How to relate the variance of a joint bivariate normal distribution to the variance of a single normal distribution?

I have $(X,Y_1)$ with joint bivariate normal distribution. Also, $Y_1$ is conditional on $X$. Therefore $\rho$ is non-zero. Suppose I have $Y_2$ that is also normally distributed and $\mu_{Y_2} = \mu_{Y_1}$ and $\sigma_{Y_2}=\sigma_{Y_1}$. What is the relationship between $\text{Var}(Y_1|X)$ and $\text{Var}(Y_2)$ ?

I've been generating samples from $Y_1|X$ and $Y_2$ and it seems that for large sample sizes, the difference $|\text{Var}(Y_1|X)$ - $\text{Var}(Y_2)$| converges to a particular (small) number.

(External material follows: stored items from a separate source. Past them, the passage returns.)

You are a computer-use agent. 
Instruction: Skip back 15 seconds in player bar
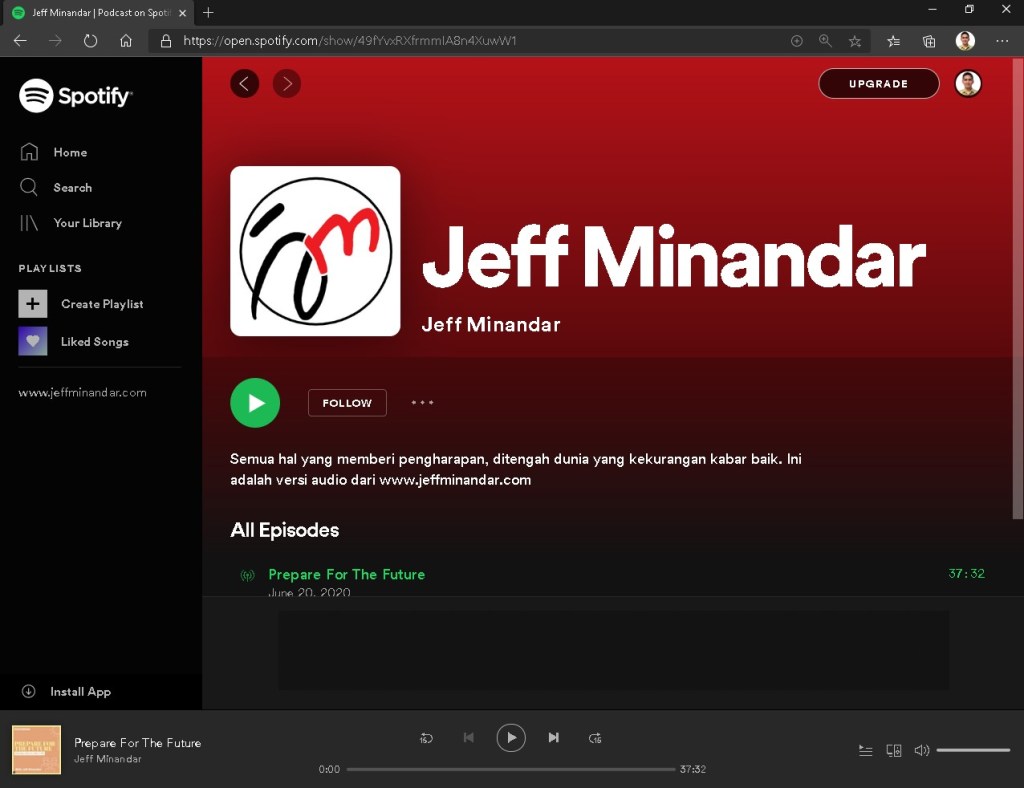(426, 738)
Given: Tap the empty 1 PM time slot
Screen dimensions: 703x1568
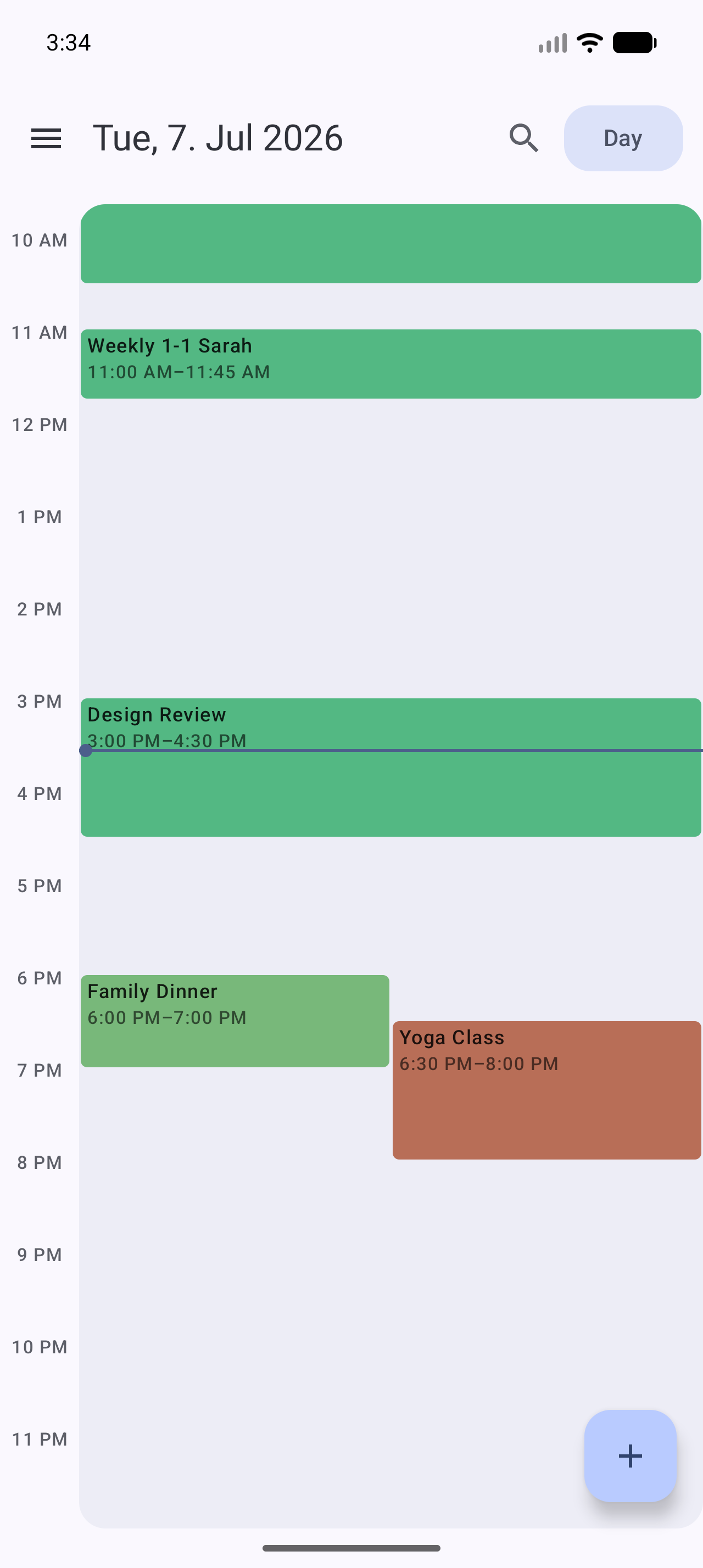Looking at the screenshot, I should (390, 563).
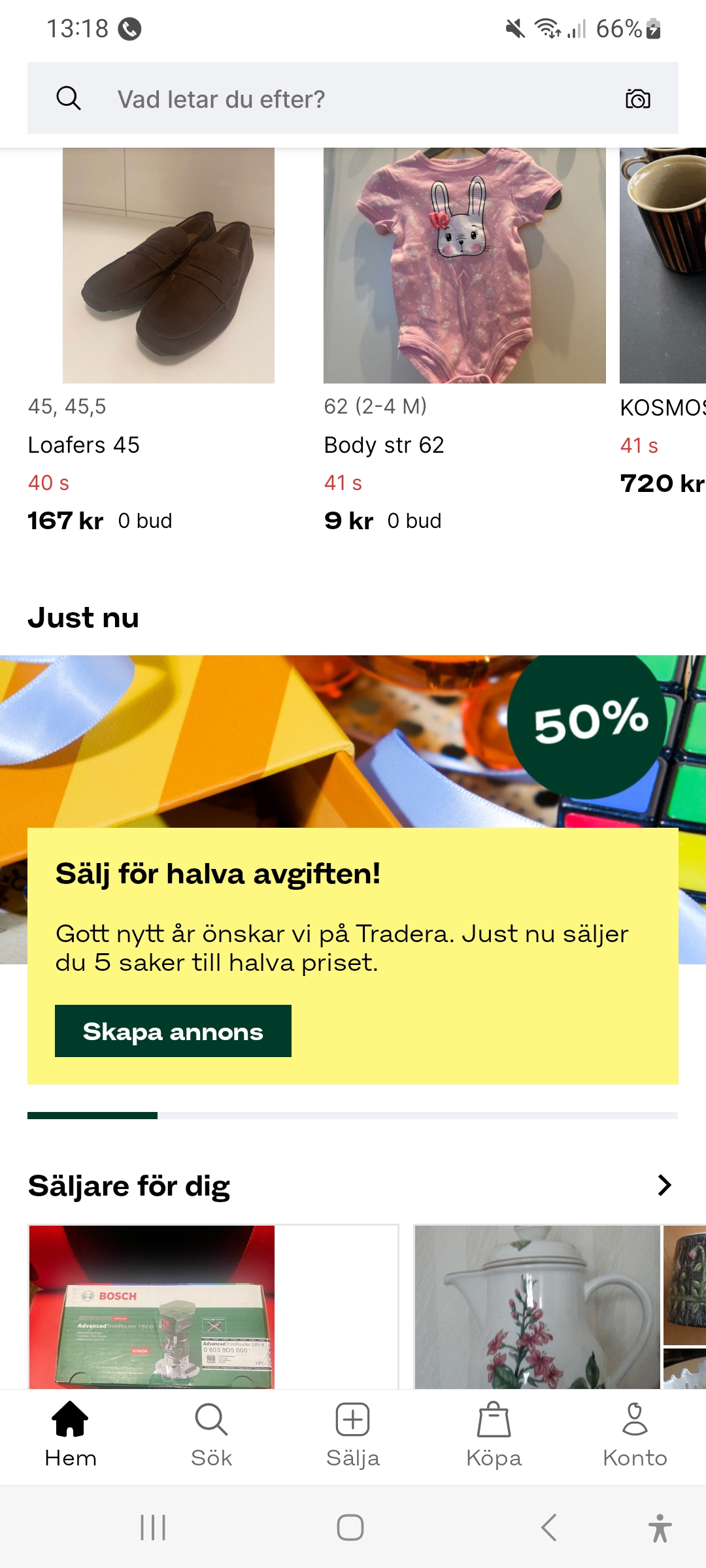Tap the accessibility shortcut icon
Image resolution: width=706 pixels, height=1568 pixels.
(x=660, y=1527)
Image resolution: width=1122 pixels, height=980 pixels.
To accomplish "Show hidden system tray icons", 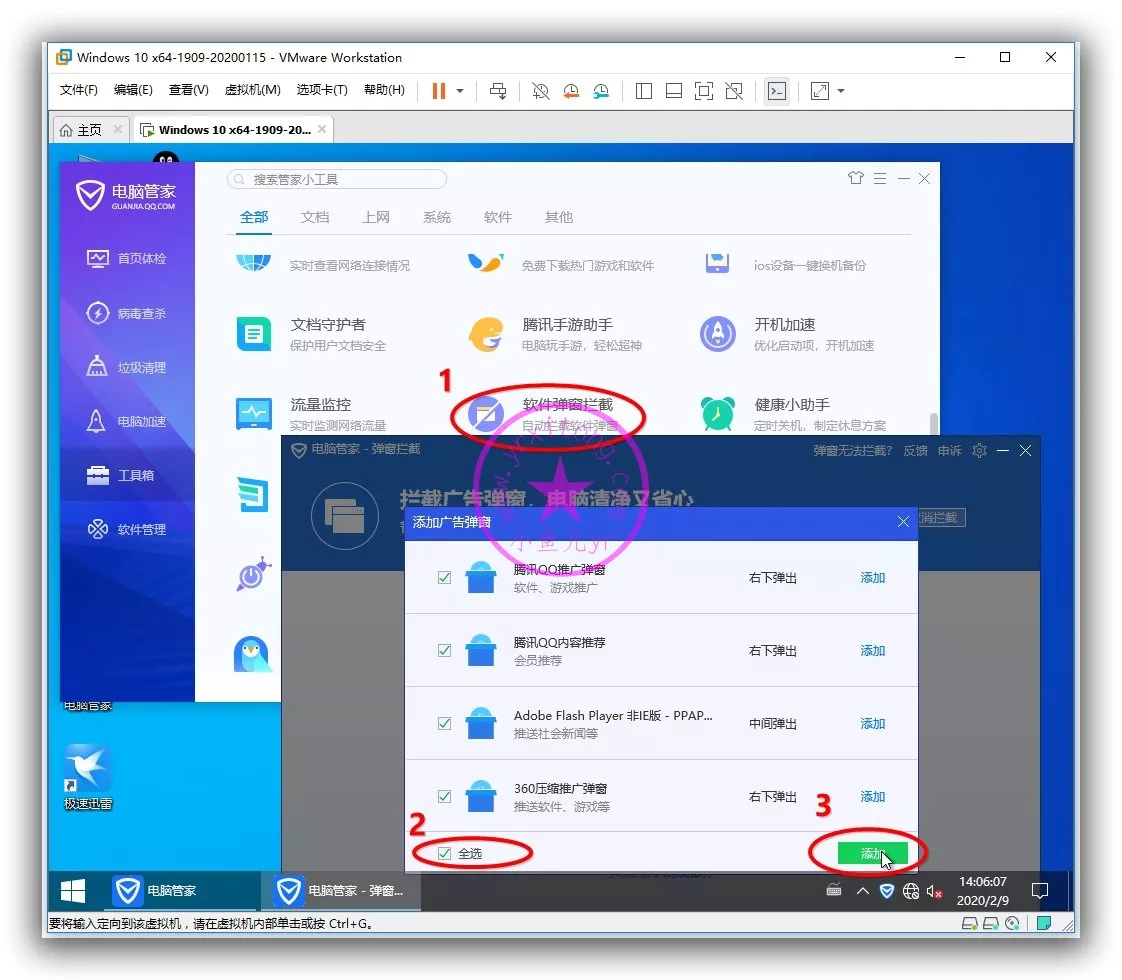I will point(862,891).
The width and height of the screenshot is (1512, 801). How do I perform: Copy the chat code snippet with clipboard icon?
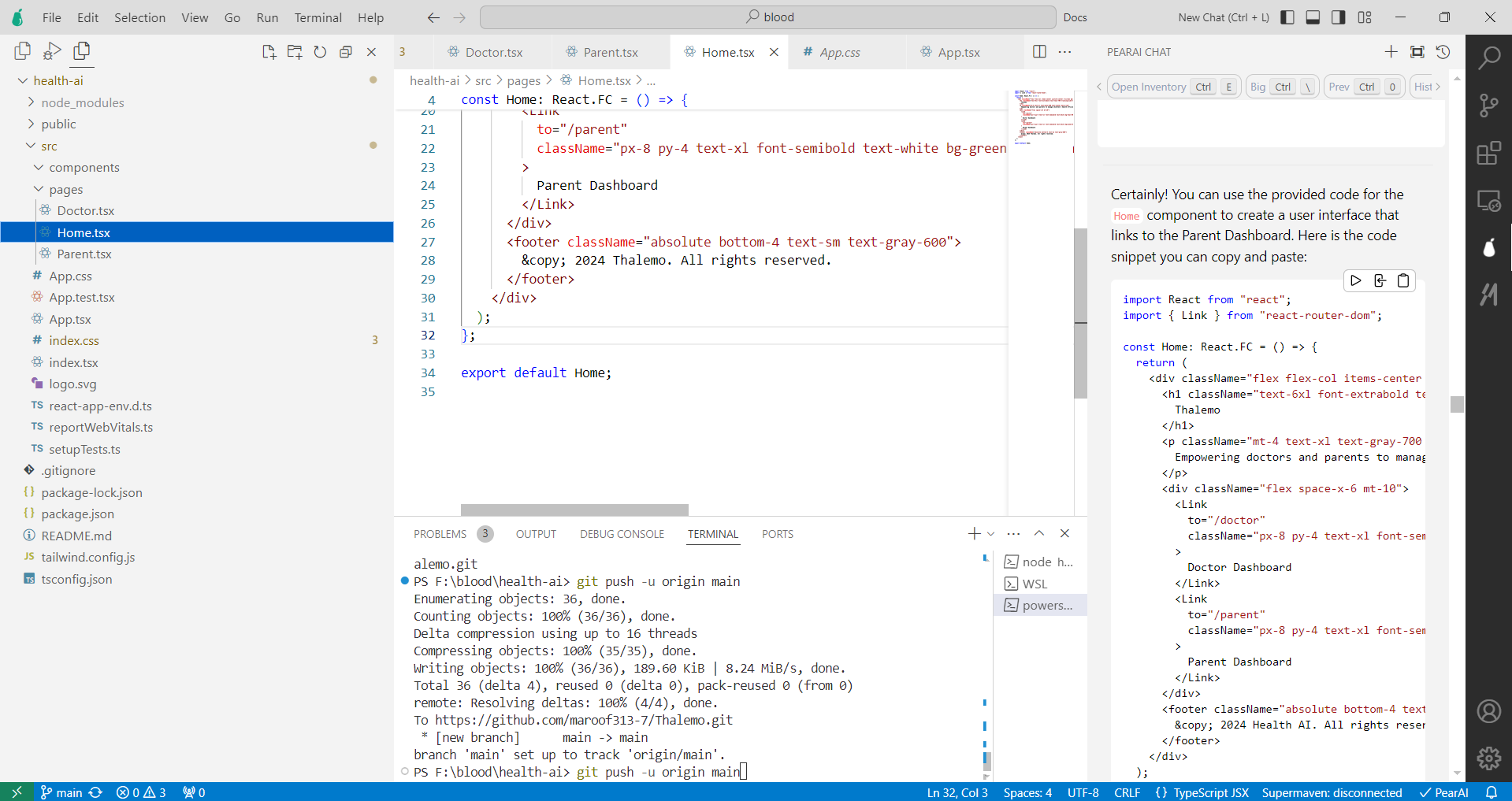coord(1403,280)
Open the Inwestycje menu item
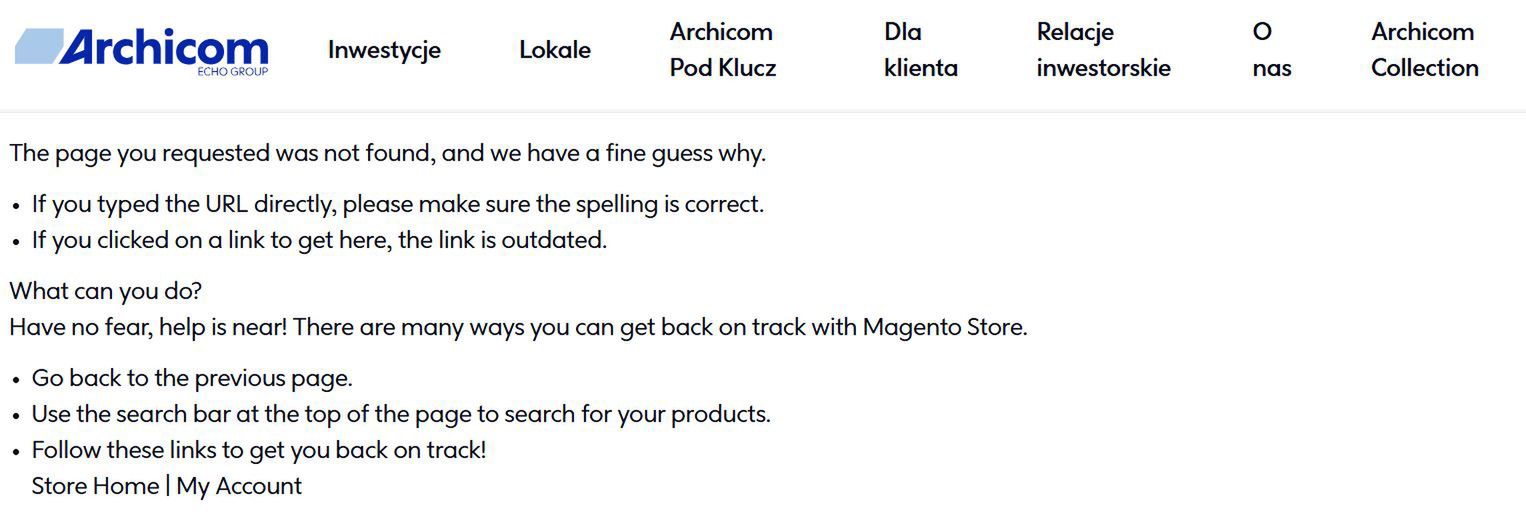The width and height of the screenshot is (1526, 524). point(384,50)
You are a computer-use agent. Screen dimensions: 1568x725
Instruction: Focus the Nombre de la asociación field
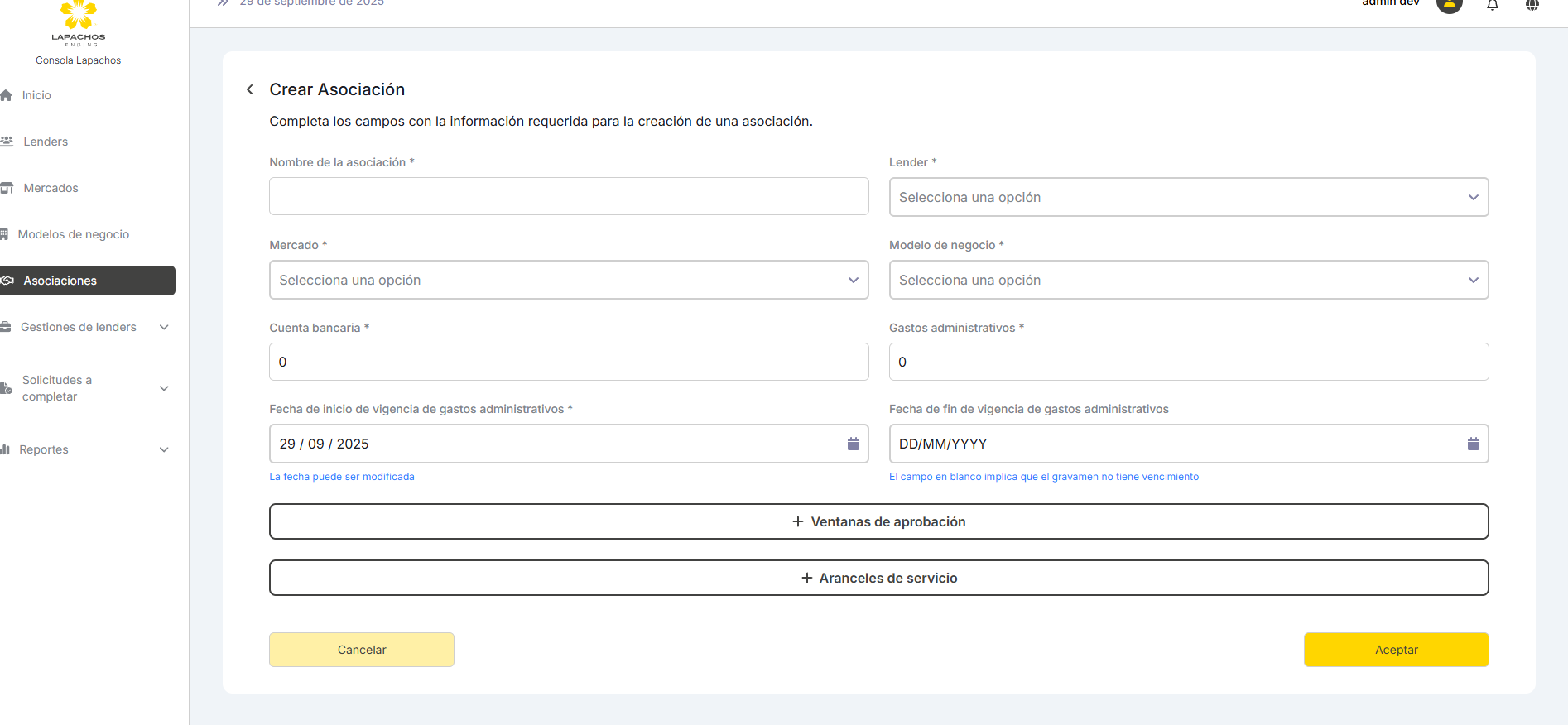(x=568, y=196)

This disagrees with theoretical result that I got by calculating $\sigma_{Y_1|X} = \sigma_{Y_1}\sqrt{1-\rho^2}$.

What is the interpretation of that?

• I must not being understanding something. You specified in the problem that $\sigma_{Y_2}=\sigma_{Y_1}$. So the relationship is just that they're the same? If this isn't the case then please provide some more detail as to why not. – Dason Nov 7 '11 at 20:06
• Sorry, I wasnt clear, I'm interested in comparing samples from Y1|X and Y2. – Saideira Nov 7 '11 at 20:18
• Could you describe your simulation experiment which disagrees with the theoretical result? Thanks. – Xi'an Nov 9 '11 at 6:31

First, "$Y_1$ is conditional on $X$" has no specific probabilistic meaning. Do you mean $X$ and $Y_1$ are not independent?
Second, if $Y_1$ and $Y_2$ have the same marginal normal distribution, then $$\text{var}(Y_1|X) \le \text{var}(Y_1)=\text{var}(Y_2)\,.$$ More exactly, in general, $$\text{var}(Y_1)=\text{var}(Y_2) = \text{var}(\mathbb{E}[Y_1|X])+\mathbb{E}[\text{var}(Y_1|X)]\,,$$ which means here that $$\text{var}(Y_1)= \sigma_{Y_1}^2 = \rho^2\dfrac{\sigma_{Y_1}^2}{\sigma_X^2} \sigma_X^2+(1-\rho^2)\sigma_{Y_1}^2\,.$$ Third, I do not understand your simulation experiment: if you generate from the distribution of $Y_1$ conditional on $X$, this means you generate from a $$\mathcal{N}\left(\rho \sigma_{Y_1} X / \sigma_X, \sqrt{1-\rho^2}\sigma_{Y_1}^2\right)$$ distribution (assuming $\mu_X=\mu_Y=0$). What am I missing?